Problem description: Each line of the data below from the one holding "Click 'UX Designer + Builder' role text" to the one holding "The image size is (853, 600).", inclusive, is to be reproduced exactly; no other line belongs in the answer.

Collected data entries
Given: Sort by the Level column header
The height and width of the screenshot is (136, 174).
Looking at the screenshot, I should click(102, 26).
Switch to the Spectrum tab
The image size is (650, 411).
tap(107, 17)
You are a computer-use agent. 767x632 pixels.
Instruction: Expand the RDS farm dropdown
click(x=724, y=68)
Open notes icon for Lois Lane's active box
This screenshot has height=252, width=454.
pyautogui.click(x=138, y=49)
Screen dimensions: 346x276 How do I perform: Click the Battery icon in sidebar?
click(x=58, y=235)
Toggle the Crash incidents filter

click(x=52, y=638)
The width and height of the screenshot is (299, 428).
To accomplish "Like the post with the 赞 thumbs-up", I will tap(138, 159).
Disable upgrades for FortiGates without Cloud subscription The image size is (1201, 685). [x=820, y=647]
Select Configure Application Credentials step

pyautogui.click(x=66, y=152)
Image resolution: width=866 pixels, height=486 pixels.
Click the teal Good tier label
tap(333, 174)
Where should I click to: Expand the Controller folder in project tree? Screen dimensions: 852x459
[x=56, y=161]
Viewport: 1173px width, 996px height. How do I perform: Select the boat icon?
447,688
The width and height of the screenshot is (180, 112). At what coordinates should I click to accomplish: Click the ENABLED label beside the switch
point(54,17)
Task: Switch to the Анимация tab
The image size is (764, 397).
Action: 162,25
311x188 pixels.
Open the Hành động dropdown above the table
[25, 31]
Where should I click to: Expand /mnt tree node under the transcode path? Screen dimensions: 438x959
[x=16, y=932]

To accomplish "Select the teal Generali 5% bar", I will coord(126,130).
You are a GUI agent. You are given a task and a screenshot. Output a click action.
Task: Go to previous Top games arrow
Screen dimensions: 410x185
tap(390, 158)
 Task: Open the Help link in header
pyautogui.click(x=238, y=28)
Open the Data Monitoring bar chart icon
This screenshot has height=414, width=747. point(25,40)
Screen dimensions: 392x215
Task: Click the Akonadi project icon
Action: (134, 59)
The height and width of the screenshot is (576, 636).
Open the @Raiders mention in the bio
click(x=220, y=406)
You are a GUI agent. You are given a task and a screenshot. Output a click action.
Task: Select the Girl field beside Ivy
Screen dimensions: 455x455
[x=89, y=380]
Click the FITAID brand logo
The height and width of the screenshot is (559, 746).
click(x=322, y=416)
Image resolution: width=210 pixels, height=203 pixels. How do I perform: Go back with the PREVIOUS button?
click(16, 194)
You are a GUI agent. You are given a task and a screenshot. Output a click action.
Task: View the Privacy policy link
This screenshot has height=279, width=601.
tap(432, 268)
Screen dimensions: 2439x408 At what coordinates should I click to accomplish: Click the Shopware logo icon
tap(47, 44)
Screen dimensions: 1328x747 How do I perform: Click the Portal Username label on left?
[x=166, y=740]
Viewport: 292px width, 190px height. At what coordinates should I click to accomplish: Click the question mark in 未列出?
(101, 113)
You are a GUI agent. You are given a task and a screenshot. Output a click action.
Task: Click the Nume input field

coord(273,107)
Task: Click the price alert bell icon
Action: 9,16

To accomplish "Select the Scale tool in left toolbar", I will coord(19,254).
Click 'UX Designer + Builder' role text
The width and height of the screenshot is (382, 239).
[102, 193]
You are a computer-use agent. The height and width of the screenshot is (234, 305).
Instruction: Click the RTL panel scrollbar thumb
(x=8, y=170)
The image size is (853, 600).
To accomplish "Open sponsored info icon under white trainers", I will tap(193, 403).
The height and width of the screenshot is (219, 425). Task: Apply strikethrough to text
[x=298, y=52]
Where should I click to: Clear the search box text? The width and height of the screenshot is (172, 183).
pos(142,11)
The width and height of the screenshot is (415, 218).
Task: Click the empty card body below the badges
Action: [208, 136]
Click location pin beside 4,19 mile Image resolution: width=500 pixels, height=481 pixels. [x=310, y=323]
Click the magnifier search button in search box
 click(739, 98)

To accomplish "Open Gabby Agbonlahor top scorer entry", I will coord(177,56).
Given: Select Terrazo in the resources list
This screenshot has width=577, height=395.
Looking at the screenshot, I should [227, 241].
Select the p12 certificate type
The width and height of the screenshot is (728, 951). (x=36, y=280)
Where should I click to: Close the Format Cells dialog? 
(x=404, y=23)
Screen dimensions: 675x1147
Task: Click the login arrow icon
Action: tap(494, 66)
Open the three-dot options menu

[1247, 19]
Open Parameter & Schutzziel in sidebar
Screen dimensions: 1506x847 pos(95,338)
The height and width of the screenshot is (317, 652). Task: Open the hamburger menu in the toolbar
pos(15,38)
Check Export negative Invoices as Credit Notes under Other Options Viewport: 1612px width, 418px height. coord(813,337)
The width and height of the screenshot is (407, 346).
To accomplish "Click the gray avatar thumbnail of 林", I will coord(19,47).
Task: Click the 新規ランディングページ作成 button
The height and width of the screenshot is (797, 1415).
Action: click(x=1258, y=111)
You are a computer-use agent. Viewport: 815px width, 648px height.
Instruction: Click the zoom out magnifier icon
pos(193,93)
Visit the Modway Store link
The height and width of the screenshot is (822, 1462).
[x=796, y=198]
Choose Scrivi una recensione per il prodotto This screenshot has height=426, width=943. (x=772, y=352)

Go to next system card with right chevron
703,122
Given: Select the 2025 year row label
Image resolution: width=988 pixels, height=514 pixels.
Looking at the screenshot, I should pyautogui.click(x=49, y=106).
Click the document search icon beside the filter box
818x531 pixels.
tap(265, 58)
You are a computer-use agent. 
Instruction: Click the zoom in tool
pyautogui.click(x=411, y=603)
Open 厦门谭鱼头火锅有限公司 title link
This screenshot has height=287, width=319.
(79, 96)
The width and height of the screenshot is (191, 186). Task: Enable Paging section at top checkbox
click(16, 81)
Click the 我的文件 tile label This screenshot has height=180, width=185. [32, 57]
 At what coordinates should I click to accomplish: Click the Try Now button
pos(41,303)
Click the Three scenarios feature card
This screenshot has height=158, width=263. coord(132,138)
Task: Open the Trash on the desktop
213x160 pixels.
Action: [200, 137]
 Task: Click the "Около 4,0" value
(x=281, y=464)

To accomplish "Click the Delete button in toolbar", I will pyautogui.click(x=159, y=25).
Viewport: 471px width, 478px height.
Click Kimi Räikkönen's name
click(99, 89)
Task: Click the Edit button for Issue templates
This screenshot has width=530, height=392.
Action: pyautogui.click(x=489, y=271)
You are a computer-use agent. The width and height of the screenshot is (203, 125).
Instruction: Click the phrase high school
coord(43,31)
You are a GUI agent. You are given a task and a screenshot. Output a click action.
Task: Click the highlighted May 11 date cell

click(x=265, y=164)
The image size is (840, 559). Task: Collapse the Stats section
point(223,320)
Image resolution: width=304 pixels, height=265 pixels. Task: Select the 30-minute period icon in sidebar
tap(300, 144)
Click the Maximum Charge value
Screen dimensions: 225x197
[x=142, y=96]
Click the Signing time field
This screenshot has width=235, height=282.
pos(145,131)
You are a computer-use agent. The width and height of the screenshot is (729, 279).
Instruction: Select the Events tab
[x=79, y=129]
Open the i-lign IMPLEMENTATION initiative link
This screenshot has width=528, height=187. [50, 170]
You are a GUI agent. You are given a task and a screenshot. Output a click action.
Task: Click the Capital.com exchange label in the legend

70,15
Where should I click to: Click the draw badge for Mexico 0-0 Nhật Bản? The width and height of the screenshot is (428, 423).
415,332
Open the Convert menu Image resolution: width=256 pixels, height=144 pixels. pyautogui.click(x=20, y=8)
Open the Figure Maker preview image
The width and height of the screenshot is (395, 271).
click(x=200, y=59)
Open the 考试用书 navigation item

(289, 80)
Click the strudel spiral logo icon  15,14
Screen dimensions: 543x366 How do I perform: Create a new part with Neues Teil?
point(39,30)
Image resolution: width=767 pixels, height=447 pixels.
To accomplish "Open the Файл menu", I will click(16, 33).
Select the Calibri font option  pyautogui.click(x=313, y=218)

The answer:
Click 'UX Designer + Builder' role text
The width and height of the screenshot is (382, 239).
[102, 193]
You are a computer-use agent. The height and width of the screenshot is (234, 305).
Instruction: Click the RTL panel scrollbar thumb
(x=8, y=170)
The image size is (853, 600).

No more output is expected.